The new iPad Air was the star of Apple's (NASDAQ: AAPL ) November product launch event. The full-size iPad is faster than its predecessor, but as my colleague Daniel Sparks points out, it's also 20% thinner, 28% lighter, and its left and right bezels are 43% narrower. In other words, it offers a big performance upgrade inside a much sleeker package.
Apple executives clearly had high hopes for the iPad Air, and Apple has thrown plenty of marketing support behind it. However, it still appears to have underestimated the strength of demand. While it had plenty of supply for launch weekend, it is starting to run short of several configurations. Stronger-than-expected sales could ultimately boost revenue, gross margin, and earnings above the guidance range Apple provided.
A modest launch
While plenty of people still line up at the Apple Store (and other retailers) to buy the newest iPhones on launch day, this practice is becoming less common for the iPad. Piper Jaffray has counted Apple Store lines for every iPad launch, and there has been a clear downward trend recently.

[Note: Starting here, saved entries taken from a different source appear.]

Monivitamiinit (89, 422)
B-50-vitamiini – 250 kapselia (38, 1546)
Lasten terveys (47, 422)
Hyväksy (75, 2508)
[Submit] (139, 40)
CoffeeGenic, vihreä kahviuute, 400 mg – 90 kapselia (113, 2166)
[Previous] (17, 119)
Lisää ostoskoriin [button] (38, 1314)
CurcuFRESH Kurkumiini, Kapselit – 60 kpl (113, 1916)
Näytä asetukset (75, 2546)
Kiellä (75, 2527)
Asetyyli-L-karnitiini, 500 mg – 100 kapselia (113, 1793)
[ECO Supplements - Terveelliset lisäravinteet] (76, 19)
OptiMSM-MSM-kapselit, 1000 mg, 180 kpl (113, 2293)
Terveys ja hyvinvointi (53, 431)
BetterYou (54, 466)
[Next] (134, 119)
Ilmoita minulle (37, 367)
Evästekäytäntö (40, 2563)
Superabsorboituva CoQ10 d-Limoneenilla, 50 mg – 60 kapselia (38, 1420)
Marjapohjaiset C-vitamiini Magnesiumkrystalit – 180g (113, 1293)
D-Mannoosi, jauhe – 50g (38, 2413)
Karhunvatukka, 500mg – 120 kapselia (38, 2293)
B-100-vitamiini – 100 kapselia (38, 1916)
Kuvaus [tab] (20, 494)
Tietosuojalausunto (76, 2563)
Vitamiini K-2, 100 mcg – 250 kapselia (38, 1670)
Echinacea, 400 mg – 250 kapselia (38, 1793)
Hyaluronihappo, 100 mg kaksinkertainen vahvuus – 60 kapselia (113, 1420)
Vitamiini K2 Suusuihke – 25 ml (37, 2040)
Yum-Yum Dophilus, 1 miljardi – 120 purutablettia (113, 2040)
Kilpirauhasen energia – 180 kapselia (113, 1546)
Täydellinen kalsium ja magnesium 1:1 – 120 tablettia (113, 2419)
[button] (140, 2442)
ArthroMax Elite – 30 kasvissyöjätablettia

For example, nearly 1,200 people were lined up outside the flagship 5th Avenue Apple Store in New York to buy the iPad 2 on launch day in 2011. By contrast, only 365 people were lined up there for the iPad Air launch.
Some of this drop may be explained by the opening of a new Apple Store in Grand Central Terminal, which occurred later in 2011. The Grand Central store is siphoning off traffic from the 5th Avenue store. Still, Piper Jaffray surveyed other Apple Stores, and the drop-off in iPad launch day lines was even more pronounced elsewhere.
Demand ramps up
However, the lack of big launch-day lines does not mean that customers are uninterested in the iPad Air. Whereas most previous iPad launches have come in the context of well-publicized supply constraints, there were no such worries for the iPad Air. With broad stock-outs unlikely, there was less reason for customers to line up early to buy an iPad Air.
There are a number of data points suggesting that the iPad Air is selling well. First, AT&T announced last week that iPad activations on launch weekend were up more than 200% year over year. Second, according to Fiksu, iPad Air usage has ramped up much faster than last fall's two new iPads (the fourth-generation iPad and the iPad Mini) combined.
The result of this strong demand is that Apple is beginning to run low on iPad Air supply for the versions with more storage. Virtually all models were shipping within 24 hours when ordered on the Apple U.S. website during launch weekend. However, as of November 11, Apple is quoting a wait time of at least five business days for all versions with 64 GB or 128 GB of storage).
Big profit driver
Stronger-than-expected demand for the configurations with more storage is particularly good for Apple because those versions are much more profitable than the base 16 GB model. Moving from a 16 GB model to a 128 GB model adds $300 to the price of an iPad Air. However, the additional cost to Apple is just $51!
The 16 GB iPad Air is still probably the most popular overall. A launch-day survey by analyst Brian White found that around 60% of iPad Air buyers had chosen a 16 GB model. Still, any shift toward higher capacity models will provide upside to Apple's margin guidance.
Moreover, the strong overall demand for the iPad Air bodes well for Apple's revenue this quarter. Even with relatively slow growth in Apple's other product lines, a strong quarter for iPad sales -- especially if it is weighted toward the more profitable iPad Air rather than the iPad Mini -- could drive a blowout quarter with more than $60 billion of revenue.
Foolish bottom line
Apple executives had high hopes for the iPad Air at launch. However, strong early sales momentum and dwindling supply of the versions with extra storage both imply that demand may have been even higher than Apple management expected. Since the iPad Air did not go on sale until after Apple provided its December-quarter guidance, a stronger-than-expected performance could help it beat this guidance.
Apple analysts still do not expect a particularly impressive performance this fall. On average, they are expecting revenue to grow just 5% to $57.2 billion, limiting EPS growth to just 1%. The "iPad Christmas" that Tim Cook has been dreaming of could drive revenue and earnings growth well beyond these modest expectations.